### WORK ORDER
Would you please repeat the data that follows, exactly as it reads?

** Opening DATA PROVIDED block **

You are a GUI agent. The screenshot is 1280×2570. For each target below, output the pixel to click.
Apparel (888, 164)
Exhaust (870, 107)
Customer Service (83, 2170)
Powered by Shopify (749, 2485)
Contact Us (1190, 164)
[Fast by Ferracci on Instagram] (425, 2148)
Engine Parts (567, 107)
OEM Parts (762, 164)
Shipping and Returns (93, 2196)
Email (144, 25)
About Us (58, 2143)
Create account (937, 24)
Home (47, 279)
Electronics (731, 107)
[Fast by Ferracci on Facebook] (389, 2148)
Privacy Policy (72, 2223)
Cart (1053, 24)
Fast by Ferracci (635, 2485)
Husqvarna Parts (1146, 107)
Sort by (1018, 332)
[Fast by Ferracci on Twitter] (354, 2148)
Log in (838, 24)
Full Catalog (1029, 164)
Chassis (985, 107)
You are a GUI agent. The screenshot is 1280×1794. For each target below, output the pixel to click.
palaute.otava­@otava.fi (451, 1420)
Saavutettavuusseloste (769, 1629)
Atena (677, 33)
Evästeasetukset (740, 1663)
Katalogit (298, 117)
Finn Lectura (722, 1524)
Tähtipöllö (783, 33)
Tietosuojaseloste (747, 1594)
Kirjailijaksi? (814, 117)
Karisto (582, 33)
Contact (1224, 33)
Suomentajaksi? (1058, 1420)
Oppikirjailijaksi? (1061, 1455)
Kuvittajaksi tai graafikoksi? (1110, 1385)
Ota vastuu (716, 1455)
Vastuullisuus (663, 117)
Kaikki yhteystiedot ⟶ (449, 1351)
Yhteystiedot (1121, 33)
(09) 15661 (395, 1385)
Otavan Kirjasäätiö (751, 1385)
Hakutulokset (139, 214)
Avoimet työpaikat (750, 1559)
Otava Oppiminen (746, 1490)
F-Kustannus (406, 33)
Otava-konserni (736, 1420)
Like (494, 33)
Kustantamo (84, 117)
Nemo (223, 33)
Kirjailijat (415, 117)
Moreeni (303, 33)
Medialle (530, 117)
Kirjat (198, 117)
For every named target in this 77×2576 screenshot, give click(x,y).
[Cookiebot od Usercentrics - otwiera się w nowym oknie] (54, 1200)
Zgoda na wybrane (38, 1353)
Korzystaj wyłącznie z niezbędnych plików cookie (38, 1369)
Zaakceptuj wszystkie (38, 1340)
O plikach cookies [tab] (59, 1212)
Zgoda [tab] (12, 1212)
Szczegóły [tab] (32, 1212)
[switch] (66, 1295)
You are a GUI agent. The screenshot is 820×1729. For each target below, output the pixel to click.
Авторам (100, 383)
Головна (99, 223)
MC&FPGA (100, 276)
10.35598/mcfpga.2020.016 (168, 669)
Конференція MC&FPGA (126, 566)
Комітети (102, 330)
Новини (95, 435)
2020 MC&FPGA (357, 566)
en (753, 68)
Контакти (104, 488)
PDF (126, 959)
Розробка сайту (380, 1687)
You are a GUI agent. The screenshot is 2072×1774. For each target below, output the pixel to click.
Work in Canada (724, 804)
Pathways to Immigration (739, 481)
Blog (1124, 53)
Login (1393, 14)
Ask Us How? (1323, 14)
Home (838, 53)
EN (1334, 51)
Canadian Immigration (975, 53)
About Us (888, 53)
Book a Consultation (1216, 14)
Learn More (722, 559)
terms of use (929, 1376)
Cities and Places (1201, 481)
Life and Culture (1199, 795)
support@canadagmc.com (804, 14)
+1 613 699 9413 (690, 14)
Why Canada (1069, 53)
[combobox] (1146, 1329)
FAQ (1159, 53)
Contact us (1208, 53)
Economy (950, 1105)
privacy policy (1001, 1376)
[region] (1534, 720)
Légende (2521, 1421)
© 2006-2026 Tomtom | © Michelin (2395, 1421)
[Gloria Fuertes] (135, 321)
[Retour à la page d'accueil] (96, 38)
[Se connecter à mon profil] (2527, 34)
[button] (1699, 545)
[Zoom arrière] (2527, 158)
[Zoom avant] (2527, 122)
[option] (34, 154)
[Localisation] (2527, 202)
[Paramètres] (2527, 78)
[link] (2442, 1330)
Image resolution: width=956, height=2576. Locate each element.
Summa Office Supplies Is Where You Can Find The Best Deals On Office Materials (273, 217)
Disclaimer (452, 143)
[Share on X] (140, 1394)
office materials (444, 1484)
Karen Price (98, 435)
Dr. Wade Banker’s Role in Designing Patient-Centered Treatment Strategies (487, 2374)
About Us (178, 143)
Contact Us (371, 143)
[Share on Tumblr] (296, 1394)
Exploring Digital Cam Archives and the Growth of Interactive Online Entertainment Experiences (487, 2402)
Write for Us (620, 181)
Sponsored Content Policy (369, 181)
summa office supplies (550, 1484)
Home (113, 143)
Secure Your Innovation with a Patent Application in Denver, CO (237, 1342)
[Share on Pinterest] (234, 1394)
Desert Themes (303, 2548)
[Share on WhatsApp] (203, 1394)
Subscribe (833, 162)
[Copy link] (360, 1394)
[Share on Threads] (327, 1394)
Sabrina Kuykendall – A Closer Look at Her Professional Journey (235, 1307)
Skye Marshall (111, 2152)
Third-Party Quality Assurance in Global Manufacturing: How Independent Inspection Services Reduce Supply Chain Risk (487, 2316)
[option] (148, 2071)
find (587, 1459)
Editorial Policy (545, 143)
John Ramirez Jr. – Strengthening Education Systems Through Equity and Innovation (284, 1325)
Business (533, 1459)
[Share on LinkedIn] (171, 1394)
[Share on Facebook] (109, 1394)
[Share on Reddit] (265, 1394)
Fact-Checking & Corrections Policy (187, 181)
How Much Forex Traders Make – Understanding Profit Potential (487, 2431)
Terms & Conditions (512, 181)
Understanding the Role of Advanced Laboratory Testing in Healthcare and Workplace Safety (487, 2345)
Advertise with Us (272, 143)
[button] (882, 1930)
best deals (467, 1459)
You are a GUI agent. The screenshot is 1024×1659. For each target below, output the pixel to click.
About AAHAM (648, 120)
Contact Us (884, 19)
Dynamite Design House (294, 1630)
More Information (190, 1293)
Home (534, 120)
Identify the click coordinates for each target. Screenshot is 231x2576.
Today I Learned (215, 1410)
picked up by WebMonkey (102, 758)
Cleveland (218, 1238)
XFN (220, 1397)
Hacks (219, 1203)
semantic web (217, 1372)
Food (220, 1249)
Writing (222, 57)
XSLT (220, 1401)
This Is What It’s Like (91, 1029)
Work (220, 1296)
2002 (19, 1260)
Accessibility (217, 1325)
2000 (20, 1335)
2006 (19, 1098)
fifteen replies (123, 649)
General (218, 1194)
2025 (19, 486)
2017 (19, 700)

** Closing DATA PROVIDED block **

### OUTPUT OF THE TASK
You are a GUI agent. The screenshot is 1280×2570. For each target below, output the pixel to click.
Apparel (888, 164)
Exhaust (870, 107)
Customer Service (83, 2170)
Powered by Shopify (749, 2485)
Contact Us (1190, 164)
[Fast by Ferracci on Instagram] (425, 2148)
Engine Parts (567, 107)
OEM Parts (762, 164)
Shipping and Returns (93, 2196)
Email (144, 25)
About Us (58, 2143)
Create account (937, 24)
Home (47, 279)
Electronics (731, 107)
[Fast by Ferracci on Facebook] (389, 2148)
Privacy Policy (72, 2223)
Cart (1053, 24)
Fast by Ferracci (635, 2485)
Husqvarna Parts (1146, 107)
Sort by (1018, 332)
[Fast by Ferracci on Twitter] (354, 2148)
Log in (838, 24)
Full Catalog (1029, 164)
Chassis (985, 107)
You are a GUI agent. The screenshot is 1280×1794. For each target below, output the pixel to click.
palaute.otava­@otava.fi (451, 1420)
Saavutettavuusseloste (769, 1629)
Atena (677, 33)
Evästeasetukset (740, 1663)
Katalogit (298, 117)
Finn Lectura (722, 1524)
Tähtipöllö (783, 33)
Tietosuojaseloste (747, 1594)
Kirjailijaksi? (814, 117)
Karisto (582, 33)
Contact (1224, 33)
Suomentajaksi? (1058, 1420)
Oppikirjailijaksi? (1061, 1455)
Kuvittajaksi tai graafikoksi? (1110, 1385)
Ota vastuu (716, 1455)
Vastuullisuus (663, 117)
Kaikki yhteystiedot ⟶ (449, 1351)
Yhteystiedot (1121, 33)
(09) 15661 (395, 1385)
Otavan Kirjasäätiö (751, 1385)
Hakutulokset (139, 214)
Avoimet työpaikat (750, 1559)
Otava Oppiminen (746, 1490)
F-Kustannus (406, 33)
Otava-konserni (736, 1420)
Like (494, 33)
Kustantamo (84, 117)
Nemo (223, 33)
Kirjailijat (415, 117)
Moreeni (303, 33)
Medialle (530, 117)
Kirjat (198, 117)
For every named target in this 77×2576 screenshot, give click(x,y).
[Cookiebot od Usercentrics - otwiera się w nowym oknie] (54, 1200)
Zgoda na wybrane (38, 1353)
Korzystaj wyłącznie z niezbędnych plików cookie (38, 1369)
Zaakceptuj wszystkie (38, 1340)
O plikach cookies [tab] (59, 1212)
Zgoda [tab] (12, 1212)
Szczegóły [tab] (32, 1212)
[switch] (66, 1295)
You are a GUI agent. The screenshot is 820×1729. For each target below, output the pixel to click.
Авторам (100, 383)
Головна (99, 223)
MC&FPGA (100, 276)
10.35598/mcfpga.2020.016 (168, 669)
Конференція MC&FPGA (126, 566)
Комітети (102, 330)
Новини (95, 435)
2020 MC&FPGA (357, 566)
en (753, 68)
Контакти (104, 488)
PDF (126, 959)
Розробка сайту (380, 1687)
You are a GUI agent. The screenshot is 2072×1774. For each target below, output the pixel to click.
Work in Canada (724, 804)
Pathways to Immigration (739, 481)
Blog (1124, 53)
Login (1393, 14)
Ask Us How? (1323, 14)
Home (838, 53)
EN (1334, 51)
Canadian Immigration (975, 53)
About Us (888, 53)
Book a Consultation (1216, 14)
Learn More (722, 559)
terms of use (929, 1376)
Cities and Places (1201, 481)
Life and Culture (1199, 795)
support@canadagmc.com (804, 14)
+1 613 699 9413 (690, 14)
Why Canada (1069, 53)
[combobox] (1146, 1329)
FAQ (1159, 53)
Contact us (1208, 53)
Economy (950, 1105)
privacy policy (1001, 1376)
[region] (1534, 720)
Légende (2521, 1421)
© 2006-2026 Tomtom | © Michelin (2395, 1421)
[Gloria Fuertes] (135, 321)
[Retour à la page d'accueil] (96, 38)
[Se connecter à mon profil] (2527, 34)
[button] (1699, 545)
[Zoom arrière] (2527, 158)
[Zoom avant] (2527, 122)
[option] (34, 154)
[Localisation] (2527, 202)
[Paramètres] (2527, 78)
[link] (2442, 1330)
Image resolution: width=956, height=2576. Locate each element.
Summa Office Supplies Is Where You Can Find The Best Deals On Office Materials (273, 217)
Disclaimer (452, 143)
[Share on X] (140, 1394)
office materials (444, 1484)
Karen Price (98, 435)
Dr. Wade Banker’s Role in Designing Patient-Centered Treatment Strategies (487, 2374)
About Us (178, 143)
Contact Us (371, 143)
[Share on Tumblr] (296, 1394)
Exploring Digital Cam Archives and the Growth of Interactive Online Entertainment Experiences (487, 2402)
Write for Us (620, 181)
Sponsored Content Policy (369, 181)
summa office supplies (550, 1484)
Home (113, 143)
Secure Your Innovation with a Patent Application in Denver, CO (237, 1342)
[Share on Pinterest] (234, 1394)
Desert Themes (303, 2548)
[Share on WhatsApp] (203, 1394)
Subscribe (833, 162)
[Copy link] (360, 1394)
[Share on Threads] (327, 1394)
Sabrina Kuykendall – A Closer Look at Her Professional Journey (235, 1307)
Skye Marshall (111, 2152)
Third-Party Quality Assurance in Global Manufacturing: How Independent Inspection Services Reduce Supply Chain Risk (487, 2316)
[option] (148, 2071)
find (587, 1459)
Editorial Policy (545, 143)
John Ramirez Jr. – Strengthening Education Systems Through Equity and Innovation (284, 1325)
Business (533, 1459)
[Share on LinkedIn] (171, 1394)
[Share on Facebook] (109, 1394)
[Share on Reddit] (265, 1394)
Fact-Checking & Corrections Policy (187, 181)
How Much Forex Traders Make – Understanding Profit Potential (487, 2431)
Terms & Conditions (512, 181)
Understanding the Role of Advanced Laboratory Testing in Healthcare and Workplace Safety (487, 2345)
Advertise with Us (272, 143)
[button] (882, 1930)
best deals (467, 1459)
You are a GUI agent. The screenshot is 1024×1659. For each target below, output the pixel to click.
About AAHAM (648, 120)
Contact Us (884, 19)
Dynamite Design House (294, 1630)
More Information (190, 1293)
Home (534, 120)
Identify the click coordinates for each target. Screenshot is 231x2576.
Today I Learned (215, 1410)
picked up by WebMonkey (102, 758)
Cleveland (218, 1238)
XFN (220, 1397)
Hacks (219, 1203)
semantic web (217, 1372)
Food (220, 1249)
Writing (222, 57)
XSLT (220, 1401)
This Is What It’s Like (91, 1029)
Work (220, 1296)
2002 (19, 1260)
Accessibility (217, 1325)
2000 (20, 1335)
2006 (19, 1098)
fifteen replies (123, 649)
General (218, 1194)
2025 (19, 486)
2017 (19, 700)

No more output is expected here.